Mehr als sechs Monate später hat das Seehofer-Ministerium nun mitgeteilt, dass ausgerechnet seine Vertreterin in einer früheren Verwendung im Verfassungsschutz selbst enge Kontaktpersonen von Anis Amri bearbeitet hat. Die Vertreter der Regierung wachen unter anderem darüber, welche Fragen die Zeugen öffentlich beantworten müssen und welche nicht. In den vergangenen Sitzungen hatte nun eben jene Vertreterin des Innenministeriums versucht, Fragen zu diesen und anderen Kontaktpersonen einzuschränken.
Dies ist nicht das erste Mal, dass die Regierung die parlamentarische Aufklärung behindert. Kurz nach dem Anschlag auf den Weihnachtsmarkt am Breitscheidplatz hatte der bisherige BfV-Präsident Maaßen noch behauptet, der Verfassungsschutz habe sich gar nicht mit ihm beschäftigt und keine V-Leute im Umfeld von Amri eingesetzt.
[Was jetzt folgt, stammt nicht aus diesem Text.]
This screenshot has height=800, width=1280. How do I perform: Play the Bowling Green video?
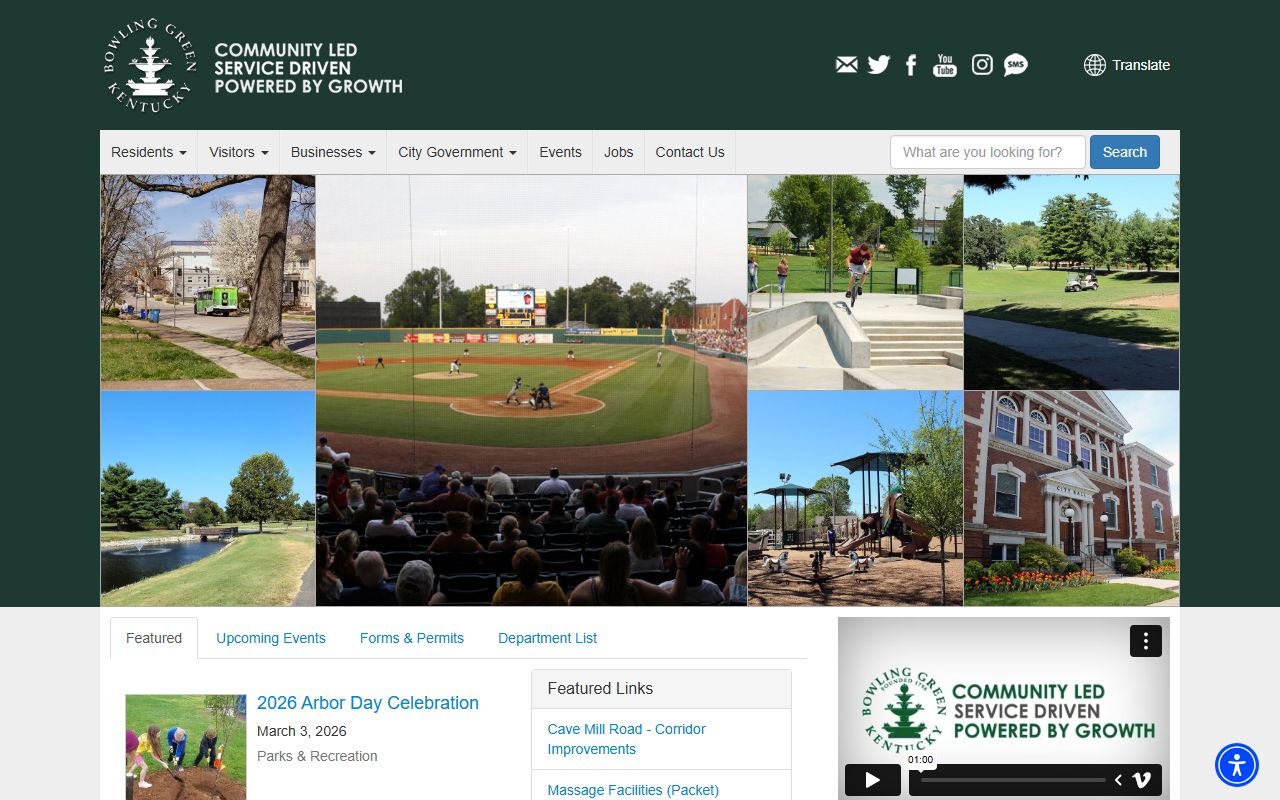872,780
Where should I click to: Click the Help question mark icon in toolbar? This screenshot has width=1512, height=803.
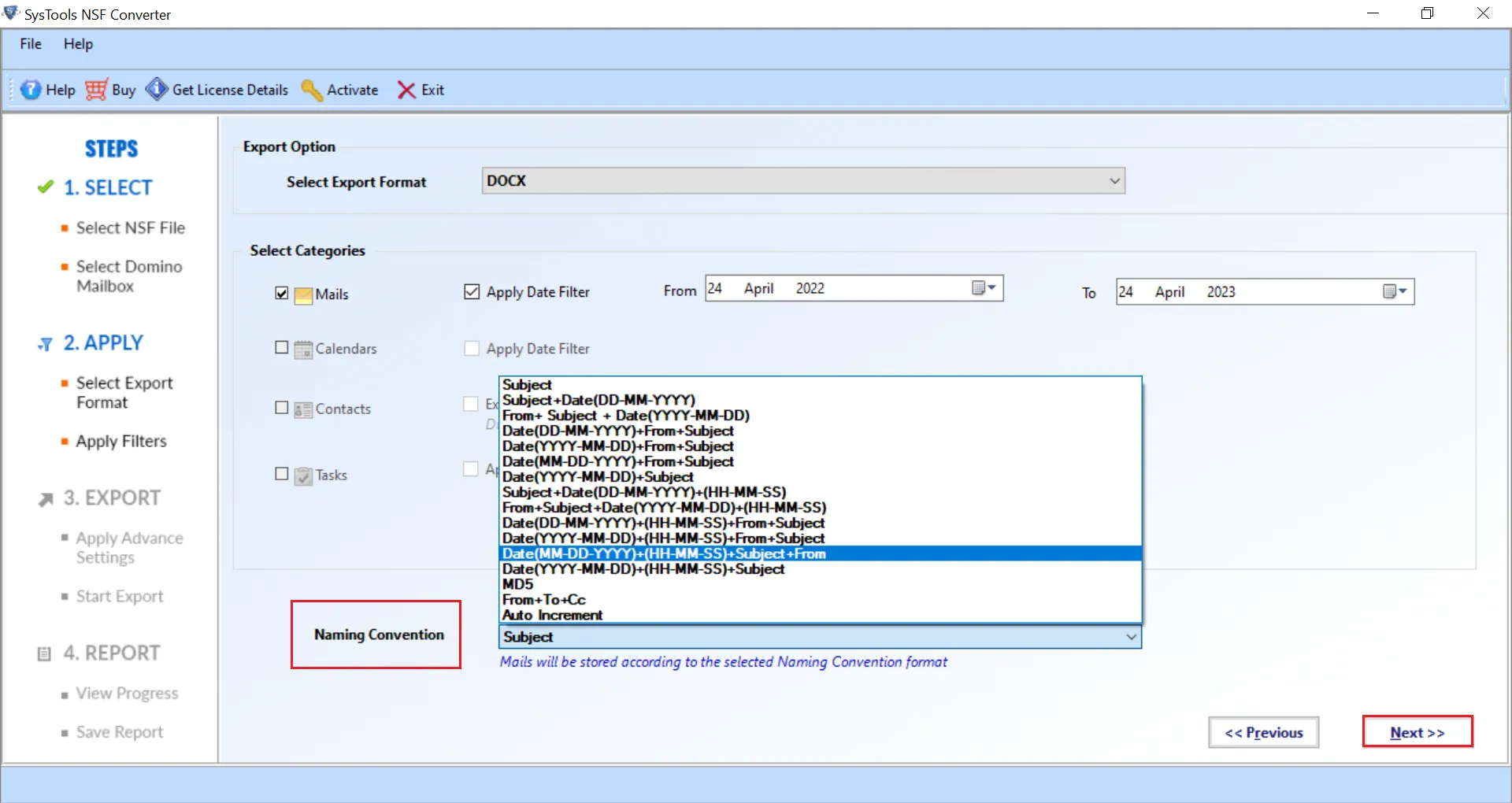click(30, 90)
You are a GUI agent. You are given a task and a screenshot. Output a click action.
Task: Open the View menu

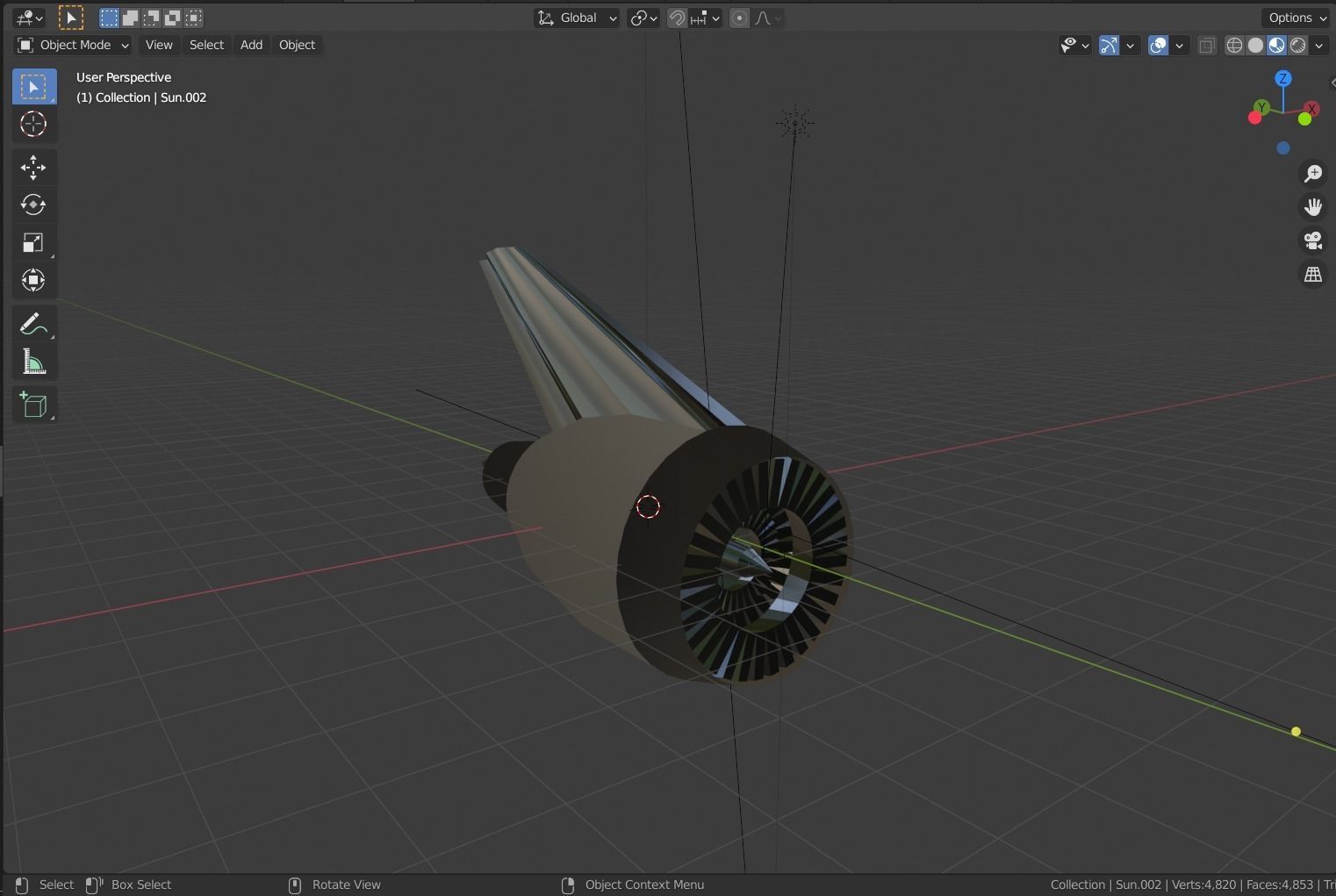158,45
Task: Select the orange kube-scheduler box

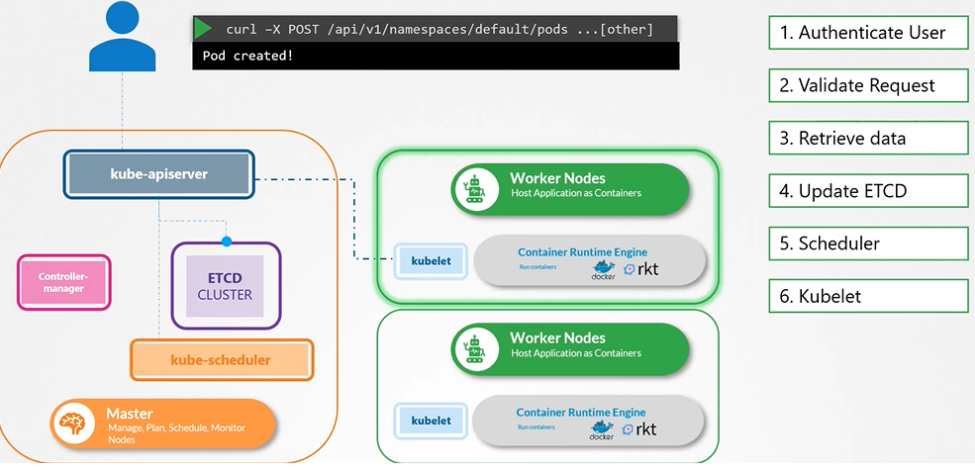Action: [221, 360]
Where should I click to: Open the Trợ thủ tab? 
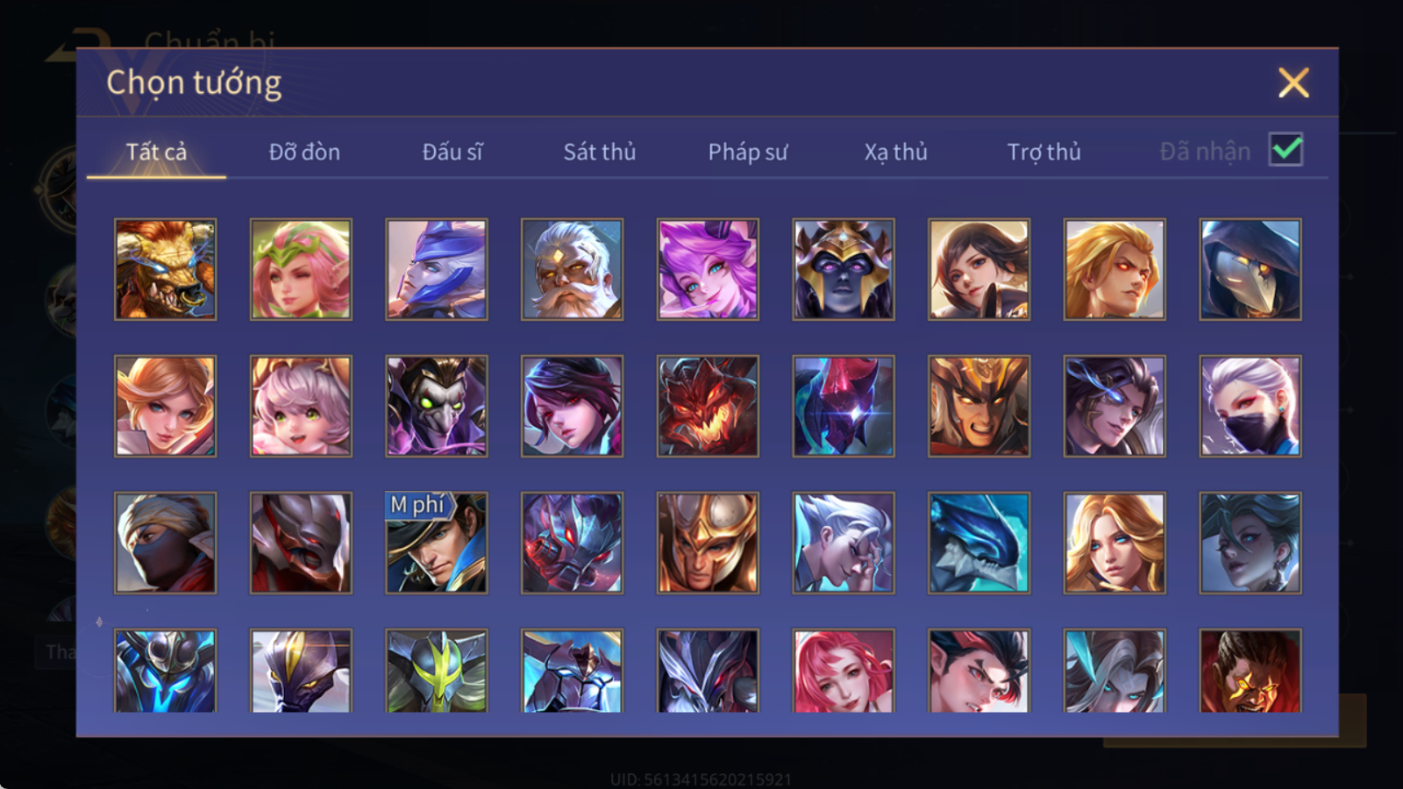[x=1044, y=152]
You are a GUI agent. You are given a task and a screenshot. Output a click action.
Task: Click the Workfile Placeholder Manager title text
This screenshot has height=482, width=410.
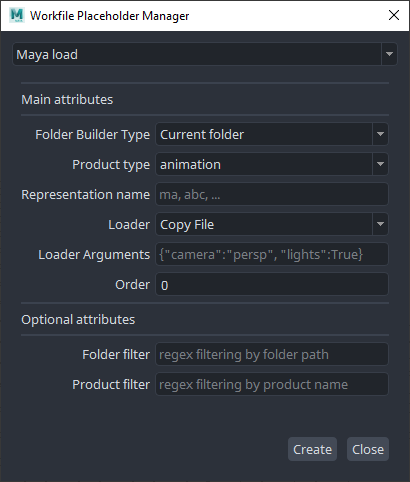(109, 16)
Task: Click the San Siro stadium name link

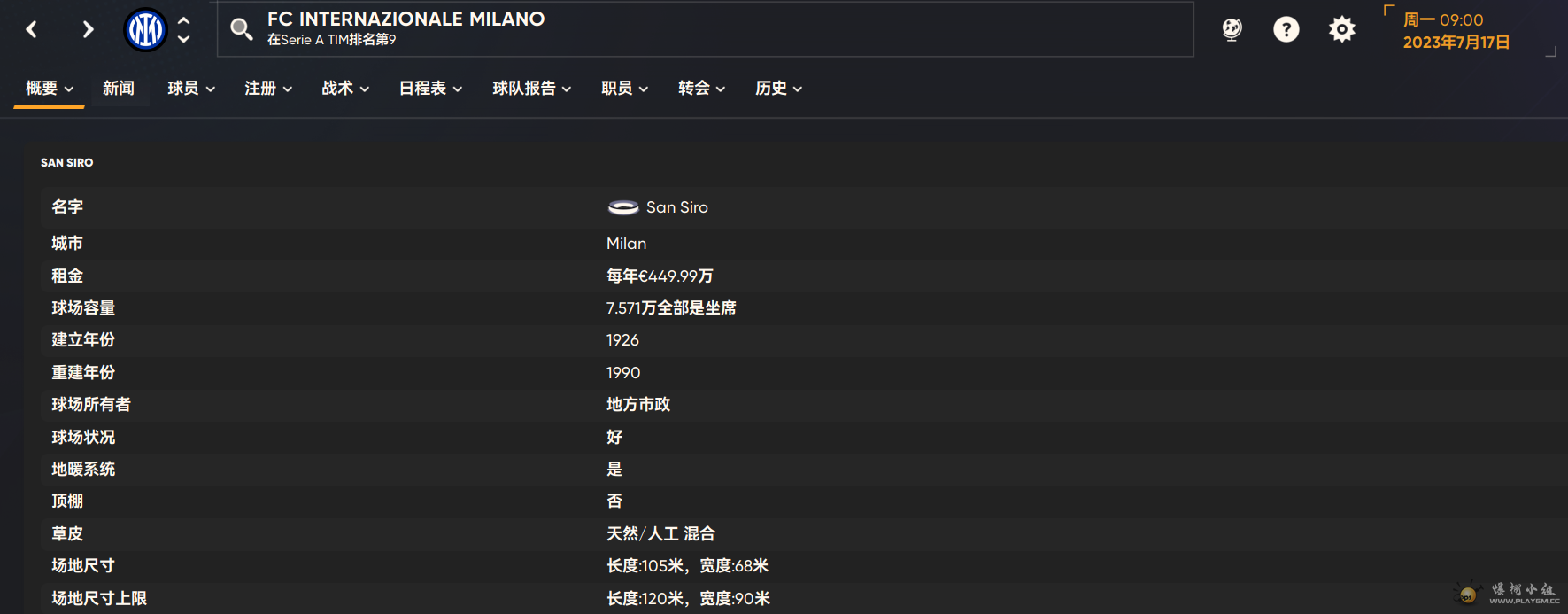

Inzwischen ist klar, dass dies gelogen war. Das Seehofer-Ministerium hat nun erneut versucht, die Arbeit des Parlamentes zu behindern, indem eine potenzielle Zeugin andere Zeugen bei deren Aussage überwacht.
Das ruft böse Erinnerungen wach: Unmittelbar nach der Selbstenttarnung des NSU warfen Mitarbeiter im Bundesamt für Verfassungsschutz die Aktenschredder an und vernichteten vermutlich eine Vielzahl von Beweisen zu den Rechtsterroristen und ihrem Umfeld. Erneut wird deutlich, dass der Verfassungsschutz die Aufklärung sabotiert. Es wird sich zeigen, ob die Vertreter*innen der Großen Koalition ausreichend Rückgrat besitzen, dem Auftrag der Opfer und Hinterbliebenen des Terroranschlages und des gesamten Parlamentes gerecht zu werden, oder ob sie erneut lieber den Geheimdienst vor demokratischer Transparenz beschützen.
Martina Renner hat jetzt in einem Brief (PDF) an Innenminister Seehofer deutlich dessen Versäumnisse und fehlende Aufklärungsbereitschaft kritisiert. Sie fordert, dass der Minister mit seinem Ministerium und dessen nachgeordneten Behörden die Arbeit des Parlaments und dessen Untersuchungsausschusses uneingeschränkt unterstützt.